Le Dr Leach est phytopathologiste, lauréate 2019 du prix scientifique international Agropolis Fondation_Louis Malassis. Elle est actuellement doyenne associée à la recherche du College of Agriculture de la Colorado State University (États-Unis) et membre de l’Us National Academy of Science.
Faire pencher la balance : résistance durable à de multiples agents pathogènes
Si l’on s’attend à ce que la population mondiale augmente de 2,4 milliards de personnes d’ici 35 ans, la production alimentaire mondiale doit augmenter de 70 %. Dans le même temps, 10 à 40 % des principales cultures vivrières sont perdues dans le monde en raison de maladies et de parasites.
Le changement climatique aggrave la situation : l’augmentation des températures environnementales entraîne une augmentation des maladies dans les cultures. Les pertes de riz sont particulièrement dévastatrices en raison de son importance dans les régions souffrant d’insécurité alimentaire.
"Au cours des 30 dernières années, mon groupe de recherche s’est efforcé d’améliorer la quantité et la qualité du riz en comprenant comment le riz résiste aux maladies. Nos travaux ont permis de définir comment les agents pathogènes bactériens provoquent les maladies et comment les plantes se défendent contre les attaques des agents pathogènes tout en subissant d’autres stress, comme les températures élevées. Ces découvertes contribuent à la mise au point d’un riz dont la résistance aux maladies est durable sur le terrain et efficace contre différents types d’agents pathogènes", déclare le Dr Jan Leach.
Bien qu’initialement efficaces, les gènes de résistance uniques sont fréquemment de courte durée, car les changements dans l’agent pathogène ou l’environnement rendent les gènes de résistance inefficaces. Alors pour développer des variétés de riz résistantes aux maladies, "les programmes d’amélioration des cultures se sont longtemps concentrés sur l’incorporation de gènes de résistance aux maladies", ajoute le Dr Leach.
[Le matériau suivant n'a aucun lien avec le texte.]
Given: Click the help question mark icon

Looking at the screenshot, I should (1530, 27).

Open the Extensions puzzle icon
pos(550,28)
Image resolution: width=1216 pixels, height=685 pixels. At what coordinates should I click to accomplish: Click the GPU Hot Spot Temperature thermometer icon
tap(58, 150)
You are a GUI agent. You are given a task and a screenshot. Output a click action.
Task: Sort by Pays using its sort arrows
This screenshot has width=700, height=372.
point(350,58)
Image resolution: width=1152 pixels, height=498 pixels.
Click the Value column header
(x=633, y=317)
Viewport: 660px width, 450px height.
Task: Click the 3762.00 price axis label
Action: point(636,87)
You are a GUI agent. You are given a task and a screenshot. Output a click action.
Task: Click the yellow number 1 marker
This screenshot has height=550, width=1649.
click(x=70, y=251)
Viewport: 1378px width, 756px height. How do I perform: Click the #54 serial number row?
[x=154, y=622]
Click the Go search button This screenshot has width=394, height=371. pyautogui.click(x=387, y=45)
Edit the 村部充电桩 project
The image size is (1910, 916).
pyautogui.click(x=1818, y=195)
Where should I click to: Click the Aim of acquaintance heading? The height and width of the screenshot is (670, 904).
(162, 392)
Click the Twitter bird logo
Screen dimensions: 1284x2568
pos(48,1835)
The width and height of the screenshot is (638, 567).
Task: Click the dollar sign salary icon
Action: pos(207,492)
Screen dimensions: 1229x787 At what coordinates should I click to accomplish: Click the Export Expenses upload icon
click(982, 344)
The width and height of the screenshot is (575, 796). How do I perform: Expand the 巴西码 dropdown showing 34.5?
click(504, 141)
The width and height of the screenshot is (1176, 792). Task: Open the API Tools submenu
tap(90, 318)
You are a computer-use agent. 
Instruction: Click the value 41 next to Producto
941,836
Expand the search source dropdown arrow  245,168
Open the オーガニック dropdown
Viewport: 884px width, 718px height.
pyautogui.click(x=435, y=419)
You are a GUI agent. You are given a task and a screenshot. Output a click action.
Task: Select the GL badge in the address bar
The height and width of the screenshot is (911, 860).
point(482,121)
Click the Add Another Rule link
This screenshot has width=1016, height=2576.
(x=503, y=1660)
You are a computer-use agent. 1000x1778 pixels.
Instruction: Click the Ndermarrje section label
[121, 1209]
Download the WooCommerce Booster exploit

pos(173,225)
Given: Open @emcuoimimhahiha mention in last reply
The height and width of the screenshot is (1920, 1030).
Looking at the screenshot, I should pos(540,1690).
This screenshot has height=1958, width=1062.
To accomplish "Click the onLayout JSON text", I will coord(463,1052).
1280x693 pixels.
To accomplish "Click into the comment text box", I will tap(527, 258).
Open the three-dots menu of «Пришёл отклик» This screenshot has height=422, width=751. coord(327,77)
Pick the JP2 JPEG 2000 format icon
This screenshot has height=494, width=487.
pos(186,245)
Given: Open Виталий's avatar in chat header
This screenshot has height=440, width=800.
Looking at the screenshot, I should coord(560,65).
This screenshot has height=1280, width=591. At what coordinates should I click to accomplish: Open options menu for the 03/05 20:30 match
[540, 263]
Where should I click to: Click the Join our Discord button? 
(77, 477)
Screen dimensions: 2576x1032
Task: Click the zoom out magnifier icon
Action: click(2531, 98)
Il est clair que pour réduire les pertes de récoltes dues aux maladies, de nouvelles stratégies étaient nécessaires pour compléter le développement de variétés résistantes.
Pour relever ce défi, le Dr Leach et ses collaborateurs internationaux ont étudié trois questions : "Premièrement, nous nous sommes demandé pourquoi certains gènes de résistance sont efficaces plus longtemps que d’autres dans les champs. Ce raisonnement a débouché sur un nouveau moyen de prédire la durée d’efficacité des gènes de résistance dans les champs avant le processus long et laborieux nécessaire pour introduire un gène dans des cultures largement utilisées. Deuxièmement, nous avons montré que l’amélioration de la façon dont les plantes réagissent aux agents pathogènes en général (appelée résistance basale ou quantitative) permet d’obtenir une résistance durable et efficace contre plusieurs agents pathogènes. Troisièmement, nous nous sommes demandé pourquoi les plantes sont plus sensibles aux maladies à des températures élevées. En étudiant les effets d’une maladie et d’un stress thermique simultanés, nous avons identifié des gènes qui permettront aux sélectionneurs de cultures d’améliorer la résilience des cultures à des stress combinés de maladies et de températures élevées", note le Dr Leach. Collectivement, ce travail a fourni des informations, des outils et des ressources qui guident la sélection de la résistance aux maladies.
La réduction des pertes de récoltes dues aux maladies est un élément essentiel de l’amélioration de la sécurité alimentaire mondiale. Très tôt, Jan et son équipe ont compris la complexité des stress simultanés, en montrant que le stress thermique augmente la sensibilité du riz aux maladies et en identifiant les sources de résistance qui sont plus efficaces à des températures élevées. Leur objectif est désormais de développer les informations mécanistes fondamentales nécessaires pour lutter contre les maladies dans un contexte de changement climatique.
La résolution des grands défis de l’agriculture nécessitera une main-d’œuvre internationale bien formée et bénéficiera de solides collaborations. "J’ai eu le privilège de former d’excellents chercheurs qui occupent aujourd’hui des postes dans des centres de recherche internationaux, des universités, des industries et des gouvernements. Ces chercheurs, ainsi que de nombreux collaborateurs internationaux d’institutions telles que l’Institut international de recherche sur le riz et l’IRD - Institut de recherche pour le développement (France) - ont contribué aux travaux récompensés par le prix international Malassis. Je suis fier que ces scientifiques extraordinaires poursuivent la quête de la stabilisation de l’agriculture dans un monde confronté à d’énormes défis environnementaux, et j’espère qu’ils apprécient le processus comme je l’ai fait", déclare le Dr Leach.